Irish minssionary (1812–1865)

John Morgan (6 May 1812 - 8 June 1865) was an Anglican missionary and a member of the Church Missionary Society (CMS) mission in New Zealand in the 19th century. He was an important missionary to the Māori who established the Te Awamutu district.

==Biography==
Morgan was born on 6 May 1812 in Low Hill, Liverpool, the son of John and Patty Morgan. Morgan joined the Church Missionary Society and attended the Church Missionary Society College, Islington, London in 1832. On 21 May 1833, Morgan arrived in the Bay of Islands, New Zealand, in the Prince of Denmark, to join the CMS mission. In December of that year he worked with William Thomas Fairburn, John Alexander Wilson and James Preece to establish the Puriri mission station in the Thames area on the Waihou River. He moved to the Mangapouri mission station in May 1835, which was located near Te Awamutu on the northern bank of the Puniu River, close to where it joins the Waipā River. On 26 August 1835 he married Maria Mathew Coldham, the sister of Marianne Williams. In about 1842 he established the Otawhao mission station.

In 1846 Morgan helped to construct 3 water mills that were built by the local Māori to mill wheat for sale.

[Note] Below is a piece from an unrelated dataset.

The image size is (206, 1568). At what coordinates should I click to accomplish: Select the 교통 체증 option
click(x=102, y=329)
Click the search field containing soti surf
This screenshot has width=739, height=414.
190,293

In 1849 he attended the St John's College, Auckland and was appointed a deacon on 24 June 1849. On 18 December 1853 he was ordained as a priest. He returned to the Waikato and continued teaching in the schools for Māori people. He also designed St John's Church at his mission station at Otawhao and St Paul's Church at nearby Rangiaowhia. In the early 1860s he acted as a government agent and reported on the Māori King Movement in the Waikato. His activities resulted in his expulsion from Otawhao in April 1863 following the Invasion of the Waikato by colonial government forces. He acted as a chaplain to the military forces from 1863 to 1864. He resigned from the CMS in October 1864 and died at Māngere, on 8 June 1865.